Grande-Bretagne : Cameron et l'Europe, un pétard politicien30/01/20132013Journal/medias/journalnumero/images/2013/02/une2322.jpg.445x577_q85_box-0%2C104%2C1383%2C1896_crop_detail.jpg

Dans le monde

Grande-Bretagne : Cameron et l'Europe, un pétard politicien

Depuis le temps qu'il s'en vantait par médias interposés, nul ne pouvait ignorer en Grande-Bretagne que le Premier ministre David Cameron allait faire un discours « historique » sur l'Europe. Le 23 janvier, après plusieurs reports et d'interminables spéculations, il a donc fini par faire le discours tant attendu.

Qu'a-t-il eu d'historique ? Nul ne le saura jamais. Sans doute les manchettes de la presse ont-elles retenu la promesse d'un référendum sur l'appartenance britannique à l'Union européenne. Mais ce serait pour... 2017, c'est-à-dire si et seulement si la coalition dirigée par Cameron parvient à se faire réélire aux élections de 2015 -- ce qui est rien moins que certain.

Qui plus est, ce référendum devrait entériner le résultat d'une renégociation sur les rapports entre la Grande-Bretagne et l'Union européenne. Cette renégociation porterait essentiellement sur la possibilité pour la Grande-Bretagne d'être exemptée de certaines directives, en particulier en matière de droits sociaux et de réglementations financières. Or cela fait longtemps que le gouvernement britannique applique ces directives comme il l'entend, voire ne les applique pas, sans que cela provoque de conflit.

En réalité, les motivations de Cameron n'ont pas grand-chose à voir avec l'Europe.
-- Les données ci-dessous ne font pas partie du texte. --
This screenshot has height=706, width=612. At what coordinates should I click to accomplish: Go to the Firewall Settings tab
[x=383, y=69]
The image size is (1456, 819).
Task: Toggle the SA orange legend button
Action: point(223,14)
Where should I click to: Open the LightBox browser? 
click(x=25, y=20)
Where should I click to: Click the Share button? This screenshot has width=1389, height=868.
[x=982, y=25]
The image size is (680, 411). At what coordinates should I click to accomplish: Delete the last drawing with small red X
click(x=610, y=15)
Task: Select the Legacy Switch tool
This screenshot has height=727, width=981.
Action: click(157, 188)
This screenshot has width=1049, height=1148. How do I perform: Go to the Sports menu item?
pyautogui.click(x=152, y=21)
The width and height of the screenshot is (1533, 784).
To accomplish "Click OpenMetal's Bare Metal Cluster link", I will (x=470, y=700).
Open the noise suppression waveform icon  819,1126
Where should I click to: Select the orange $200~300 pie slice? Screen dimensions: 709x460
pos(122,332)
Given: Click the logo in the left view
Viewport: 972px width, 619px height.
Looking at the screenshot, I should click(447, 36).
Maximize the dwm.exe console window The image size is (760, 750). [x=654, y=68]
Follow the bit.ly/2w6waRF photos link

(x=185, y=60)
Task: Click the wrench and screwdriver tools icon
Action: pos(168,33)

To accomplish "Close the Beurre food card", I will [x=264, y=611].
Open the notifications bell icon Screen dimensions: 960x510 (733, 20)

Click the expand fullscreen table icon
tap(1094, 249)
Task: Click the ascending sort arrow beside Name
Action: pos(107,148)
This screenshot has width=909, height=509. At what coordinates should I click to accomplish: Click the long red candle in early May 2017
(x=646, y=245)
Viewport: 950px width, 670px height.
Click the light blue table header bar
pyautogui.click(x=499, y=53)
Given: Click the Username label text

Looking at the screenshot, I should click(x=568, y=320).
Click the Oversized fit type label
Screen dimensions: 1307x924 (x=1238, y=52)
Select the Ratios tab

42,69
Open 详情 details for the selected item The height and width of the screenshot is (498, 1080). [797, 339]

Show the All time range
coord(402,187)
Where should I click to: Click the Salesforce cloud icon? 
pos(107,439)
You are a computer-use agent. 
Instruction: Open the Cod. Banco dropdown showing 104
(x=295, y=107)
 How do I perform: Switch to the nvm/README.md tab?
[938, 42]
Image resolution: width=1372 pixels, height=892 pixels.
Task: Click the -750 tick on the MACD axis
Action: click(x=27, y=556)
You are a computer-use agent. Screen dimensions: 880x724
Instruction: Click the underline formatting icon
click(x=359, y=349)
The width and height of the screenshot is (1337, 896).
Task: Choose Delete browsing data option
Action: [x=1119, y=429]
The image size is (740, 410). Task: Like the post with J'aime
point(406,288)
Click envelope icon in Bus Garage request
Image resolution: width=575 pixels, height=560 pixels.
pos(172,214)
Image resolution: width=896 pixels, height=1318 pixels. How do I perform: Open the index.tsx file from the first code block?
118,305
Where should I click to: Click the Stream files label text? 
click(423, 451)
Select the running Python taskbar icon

Comme souvent dans le passé, son Parti conservateur se trouve pris au piège de sa propre démagogie. Depuis plus de deux ans, ses ministres répondent au mécontentement suscité par leur politique d'austérité, et par la dégradation de la situation économique, en accusant la bureaucratie de Bruxelles de paralyser l'économie britannique et la crise de l'euro de l'affaiblir. À force, ils ont fini par accréditer auprès d'une partie importante de leur électorat l'idée que sortir de l'Europe serait une façon de sortir de la crise.

Or il existe un parti -- UKIP, le Parti pour l'indépendance du Royaume-Uni -- dont le programme se résume au seul slogan « Quittons l'UE ! » Dans le passé, ce parti a déjà raflé des votes protestataires issus de l'électorat conservateur. Et même si UKIP n'est pas un rival sérieux pour le parti de Cameron, nombre de députés conservateurs craignent qu'en divisant les voix de droite il n'entraîne leur défaite face aux travaillistes, dans un scrutin qui s'annonce serré en 2015. Du coup, ces députés se sont mis à réclamer à cor et à cri que Cameron se montre plus offensif vis-à-vis de l'Europe, pour couper l'herbe sous le pied à UKIP. Et ils ont constitué des fractions dites « euro-sceptiques » à la Chambre des communes, qui regroupent aujourd'hui plus d'un tiers des députés conservateurs, dont neuf ministres.

C'est évidemment pour calmer cette « rébellion » que Cameron a orchestré une mise en scène médiatique autour de ce discours prétendument historique, promesse de référendum incluse.

Mais bien peu de gens ont pu entendre ou ont eu la patience de lire ce discours. Et pourtant ce qu'il avait de remarquable, et qui n'a eu aucun écho dans les manchettes de la grande presse, a été un ton proeuropéen contrastant singulièrement avec le langage habituel de Cameron et de ses ministres.

En fait, il n'y a pas à s'en étonner. Les milieux d'affaires britanniques qui comptent ont pris catégoriquement position contre tout ce qui pourrait relâcher les liens de la Grande-Bretagne avec l'UE. Les deux principaux organes officieux de ces milieux, l'hebdomadaire The Economist et le quotidien Financial Times, ont écrit éditoriaux après éditoriaux sur ce thème. Le Financial Times a publié des lettres ouvertes de grands patrons de la finance, de la grande distribution et de l'industrie britanniques défendant la même idée. Cerise sur le gâteau, le département d'État américain est monté au créneau pour rappeler à la Grande-Bretagne qu'il y allait de l'intérêt général, et surtout de celui de la bourgeoisie américaine, qu'elle reste au sein de l'Europe.

Alors, quoi que puissent en dire les médias, le discours de Cameron n'aura été qu'un pétard démagogique de plus, lancé par un politicien de la bourgeoisie qui, comme tous ses semblables, fera en fin de compte ce que lui dicteront ses maîtres.